Multiple alignment accuracy estimation and parameter advising

Adapting protein aligner parameter choices to match varying mutation rates

Dan DeBlasio and John Kececioglu

E-mail question/comments: deblasio@cs.arizona.edu


About

Mutation rates may vary along the length of a protein, thus choosing a single multiple sequence alignment parameter choice may not be appropriate. To overcome this we have developed a method called Adaptive Local Realignment which uses parameter advising to choose alternate alignment parameters choices as the underlying mutation rate changes. To accomplish this we first use Facet to compute column scores for an alignment (by estimating accuracy in sliding windows across the alignment) and identifying columns that are very low quality (seeds) and very high quality (barriers). We can then extend the seeds to the left and right until they reach a barrier to create realignment regions. For these regions we use parameter advising to select a parameter choice that generates a more accurate sub-alignment.

Currently adaptive local realignment is integrated into the development version of the Opal aligner which is available on GutHub. A related publication that explains the details, as well as a conference poster will be available soon.

Publications

Please cite:

Boosting alignment accuracy through adaptive local realignment
Dan DeBlasio and John Kececioglu
submitted
Preprint on bioRxiv doi:10.1101/063131

Poster

This poster was presented at ISMB 2016 in Orlando, FL, USA and descries adaptive local realignment.
(link)

Slides from my talk is ISMB 2016 can be found here.

Download

Adaptive local realignment is included in the newest version of the Opal aligner. The Opal distribution includes the Opal and Facet software as a .jar file as well as a driver and the scripts needed to predict secondary structure. Advisor sets can be downloaded below.

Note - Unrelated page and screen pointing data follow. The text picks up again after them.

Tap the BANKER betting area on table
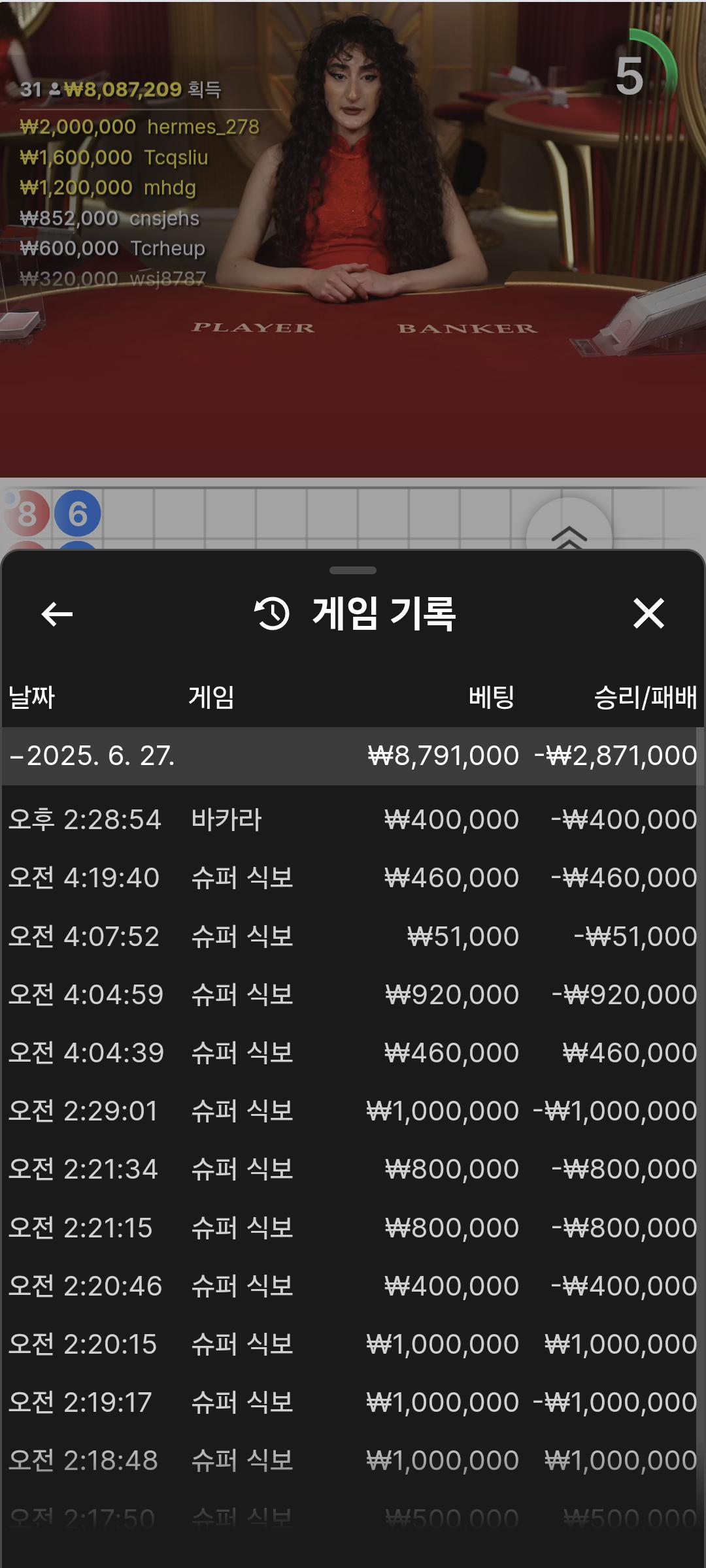 467,328
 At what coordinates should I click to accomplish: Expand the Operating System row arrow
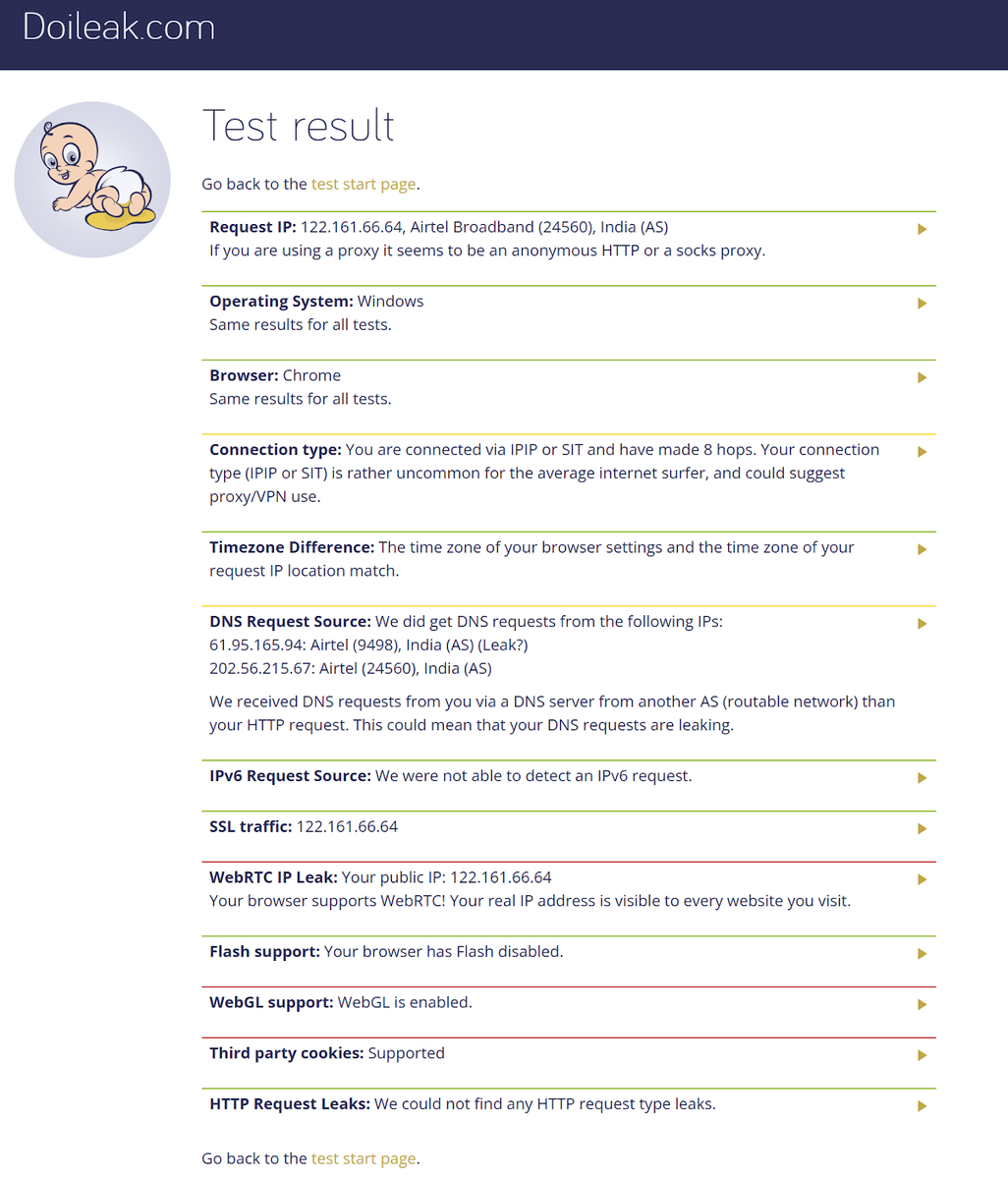[922, 304]
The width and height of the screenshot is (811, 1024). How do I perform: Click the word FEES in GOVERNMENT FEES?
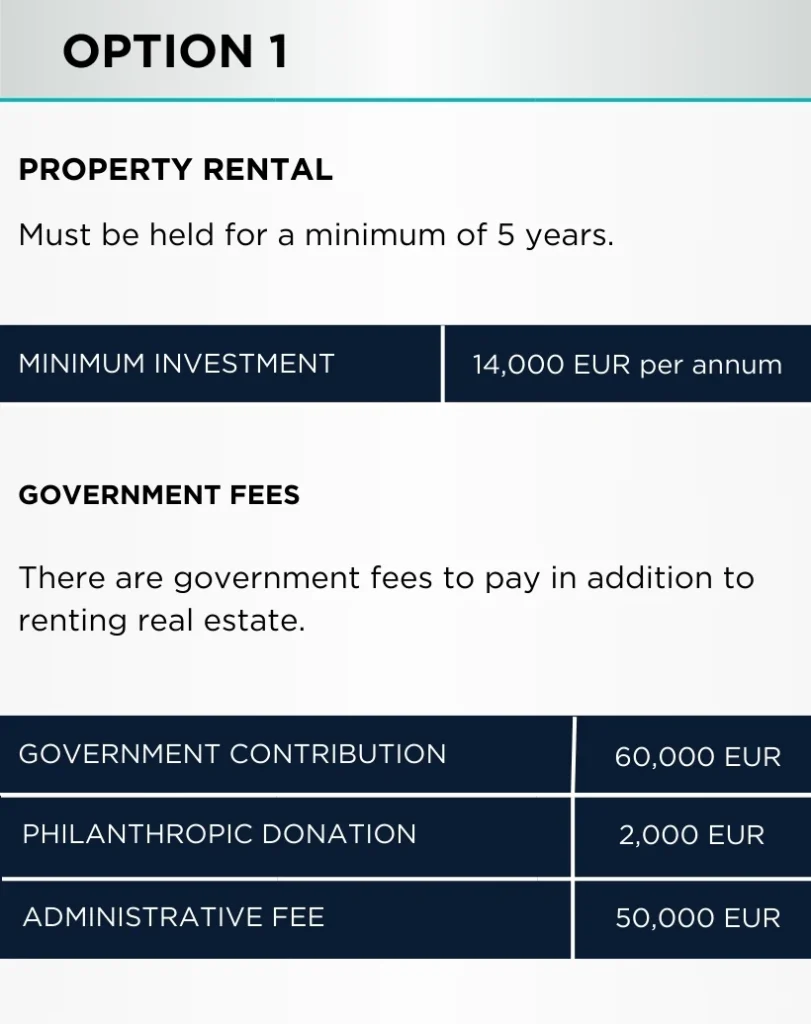(x=264, y=495)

Opal v3.1.b0 (tgz) (14 Jun 2016)

The newest version of the Opal development trunk contains adaptive local realignment. You can find the development version of Opal from the Opal GitHub (http://git.io/Opal)

Note this application requires a working copy of PSIPRED as well as BLAST. PSIPRED v3.2 can be downloaded here: (link).

Advisor Sets

Oracle advisor sets

This file contains the parameter sets used for analysis for the Facet Kececioglu and DeBlasio 2013. There is a README in the attached file as well that explains the format. These features were used to generate the alternate alignments of the benchmarks used for evaluation. (tgz)

Supplemental Data

Benchmarks

The protein benchmarks used for testing Facet are a combination of the BENCH (link) benchmark set or Edgar and the PALI (link) benchmark set. Attached is a tar file wth both the input sequence sets as well as the reference alignment annotated with the core columns in capital letters. (tgz). The PSIPRED structure predictions can also be downloaded here: (tgz)

Acknowledgements

Research supported by the NSF IGERT Grant in Comparative Genomics DGE-0654435 and NSF Grant
IIS-1217886.

Terms of Use

Facet is free for noncommercial use, and comes with neither warranty nor guarantee. Facet cannot be redistributed in any form without consent of the authors. If you wish to use Facet for commercial purpose, you must first obtain the permission from all authors. All noteworthy uses of Facet should cite the related paper.